§ Required work: Output the line that contains "ಸಿನಿಮಾ (840, 1508)", then every line beneath it through the end of the records, exactly as given and with no other lines.

§ Record excerpts:
= = = =
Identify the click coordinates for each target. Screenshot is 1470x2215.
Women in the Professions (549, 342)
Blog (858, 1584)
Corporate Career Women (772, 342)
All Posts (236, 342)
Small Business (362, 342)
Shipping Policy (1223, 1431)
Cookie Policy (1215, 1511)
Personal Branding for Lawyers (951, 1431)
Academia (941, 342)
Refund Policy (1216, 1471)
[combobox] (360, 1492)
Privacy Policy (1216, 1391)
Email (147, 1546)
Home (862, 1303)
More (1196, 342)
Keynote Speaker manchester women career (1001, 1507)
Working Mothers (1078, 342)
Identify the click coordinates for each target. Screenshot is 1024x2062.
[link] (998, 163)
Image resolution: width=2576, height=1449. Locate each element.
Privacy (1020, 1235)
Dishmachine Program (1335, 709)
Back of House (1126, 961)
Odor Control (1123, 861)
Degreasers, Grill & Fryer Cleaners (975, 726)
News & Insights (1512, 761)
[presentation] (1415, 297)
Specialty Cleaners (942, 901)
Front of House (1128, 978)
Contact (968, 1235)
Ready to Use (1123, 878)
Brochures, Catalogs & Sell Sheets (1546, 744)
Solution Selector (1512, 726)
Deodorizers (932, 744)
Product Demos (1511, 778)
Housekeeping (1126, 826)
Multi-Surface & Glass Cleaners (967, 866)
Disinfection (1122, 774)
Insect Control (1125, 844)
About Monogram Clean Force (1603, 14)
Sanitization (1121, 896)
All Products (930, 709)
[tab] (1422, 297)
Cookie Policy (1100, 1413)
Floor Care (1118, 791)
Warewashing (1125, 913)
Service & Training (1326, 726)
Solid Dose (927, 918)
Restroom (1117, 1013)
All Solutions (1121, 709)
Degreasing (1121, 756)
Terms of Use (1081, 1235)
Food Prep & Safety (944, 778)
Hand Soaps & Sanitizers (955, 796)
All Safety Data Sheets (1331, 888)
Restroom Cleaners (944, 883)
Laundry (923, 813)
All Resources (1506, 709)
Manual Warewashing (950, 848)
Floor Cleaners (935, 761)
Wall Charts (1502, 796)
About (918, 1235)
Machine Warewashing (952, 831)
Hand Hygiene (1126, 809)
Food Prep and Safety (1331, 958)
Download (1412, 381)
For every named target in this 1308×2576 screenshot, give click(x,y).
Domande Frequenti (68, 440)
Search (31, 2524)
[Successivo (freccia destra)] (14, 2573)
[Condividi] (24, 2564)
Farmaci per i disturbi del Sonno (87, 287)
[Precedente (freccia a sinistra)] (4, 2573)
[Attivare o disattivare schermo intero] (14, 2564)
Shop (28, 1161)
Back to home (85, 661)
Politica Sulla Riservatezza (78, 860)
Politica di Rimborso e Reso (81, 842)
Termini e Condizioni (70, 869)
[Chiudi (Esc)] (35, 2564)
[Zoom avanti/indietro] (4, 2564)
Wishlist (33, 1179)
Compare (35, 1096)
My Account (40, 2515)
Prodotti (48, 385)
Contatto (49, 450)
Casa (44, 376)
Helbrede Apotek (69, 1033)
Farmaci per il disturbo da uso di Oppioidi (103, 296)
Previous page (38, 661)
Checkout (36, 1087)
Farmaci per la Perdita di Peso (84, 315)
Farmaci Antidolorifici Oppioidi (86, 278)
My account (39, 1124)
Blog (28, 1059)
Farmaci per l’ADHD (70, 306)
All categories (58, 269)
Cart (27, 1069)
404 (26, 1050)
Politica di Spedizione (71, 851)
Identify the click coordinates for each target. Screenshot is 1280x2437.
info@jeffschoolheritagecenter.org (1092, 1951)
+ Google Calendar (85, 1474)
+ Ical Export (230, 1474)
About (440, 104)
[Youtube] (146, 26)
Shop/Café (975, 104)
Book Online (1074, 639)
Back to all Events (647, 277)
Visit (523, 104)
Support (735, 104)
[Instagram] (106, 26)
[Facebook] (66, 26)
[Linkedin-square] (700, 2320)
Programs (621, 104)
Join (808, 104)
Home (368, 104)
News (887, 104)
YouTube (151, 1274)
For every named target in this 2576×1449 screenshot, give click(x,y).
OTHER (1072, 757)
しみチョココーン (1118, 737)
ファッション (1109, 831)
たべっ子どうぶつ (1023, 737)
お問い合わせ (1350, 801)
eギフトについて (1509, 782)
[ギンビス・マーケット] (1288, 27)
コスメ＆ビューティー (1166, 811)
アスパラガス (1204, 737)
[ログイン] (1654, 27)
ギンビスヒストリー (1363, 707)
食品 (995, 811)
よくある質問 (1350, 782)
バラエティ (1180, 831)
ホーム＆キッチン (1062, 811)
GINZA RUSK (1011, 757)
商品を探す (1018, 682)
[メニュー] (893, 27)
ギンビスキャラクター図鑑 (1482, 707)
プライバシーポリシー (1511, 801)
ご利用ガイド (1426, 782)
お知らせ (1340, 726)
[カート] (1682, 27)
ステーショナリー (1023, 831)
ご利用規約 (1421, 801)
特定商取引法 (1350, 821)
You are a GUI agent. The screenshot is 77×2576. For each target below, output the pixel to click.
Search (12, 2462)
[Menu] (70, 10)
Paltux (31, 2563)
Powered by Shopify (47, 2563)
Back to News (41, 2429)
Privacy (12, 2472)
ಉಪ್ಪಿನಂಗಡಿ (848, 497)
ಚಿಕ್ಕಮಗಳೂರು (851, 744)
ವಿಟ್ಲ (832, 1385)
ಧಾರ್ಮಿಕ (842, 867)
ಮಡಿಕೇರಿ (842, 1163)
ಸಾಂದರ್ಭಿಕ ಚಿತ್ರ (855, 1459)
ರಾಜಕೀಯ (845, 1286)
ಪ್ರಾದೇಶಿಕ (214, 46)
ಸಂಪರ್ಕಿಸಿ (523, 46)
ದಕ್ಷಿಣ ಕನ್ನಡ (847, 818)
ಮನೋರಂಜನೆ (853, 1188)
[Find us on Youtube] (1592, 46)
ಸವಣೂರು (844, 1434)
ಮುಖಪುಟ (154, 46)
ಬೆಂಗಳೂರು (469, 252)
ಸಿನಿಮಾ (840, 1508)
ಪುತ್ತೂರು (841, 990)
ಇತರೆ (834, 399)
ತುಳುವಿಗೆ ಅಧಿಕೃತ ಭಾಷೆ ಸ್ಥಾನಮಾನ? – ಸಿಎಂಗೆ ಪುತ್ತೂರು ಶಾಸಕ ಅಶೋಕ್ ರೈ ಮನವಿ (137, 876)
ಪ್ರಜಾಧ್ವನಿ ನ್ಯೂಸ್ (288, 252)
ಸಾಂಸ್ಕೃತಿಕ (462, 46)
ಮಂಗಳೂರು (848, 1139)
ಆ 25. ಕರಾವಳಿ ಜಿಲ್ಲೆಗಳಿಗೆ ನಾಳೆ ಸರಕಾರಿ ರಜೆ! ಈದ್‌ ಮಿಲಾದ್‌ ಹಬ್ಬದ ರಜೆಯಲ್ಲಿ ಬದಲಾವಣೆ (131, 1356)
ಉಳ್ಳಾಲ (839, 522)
= = = =
§ Exercise answer:
ಸಿನಿಮಾ (840, 1508)
ಪುತ್ತೂರು (841, 990)
ಇತರೆ (834, 399)
ತುಳುವಿಗೆ ಅಧಿಕೃತ ಭಾಷೆ ಸ್ಥಾನಮಾನ? – ಸಿಎಂಗೆ ಪುತ್ತೂರು ಶಾಸಕ ಅಶೋಕ್ ರೈ ಮನವಿ (137, 876)
ಪ್ರಜಾಧ್ವನಿ ನ್ಯೂಸ್ (288, 252)
ಸಾಂಸ್ಕೃತಿಕ (462, 46)
ಮಂಗಳೂರು (848, 1139)
ಆ 25. ಕರಾವಳಿ ಜಿಲ್ಲೆಗಳಿಗೆ ನಾಳೆ ಸರಕಾರಿ ರಜೆ! ಈದ್‌ ಮಿಲಾದ್‌ ಹಬ್ಬದ ರಜೆಯಲ್ಲಿ ಬದಲಾವಣೆ (131, 1356)
ಉಳ್ಳಾಲ (839, 522)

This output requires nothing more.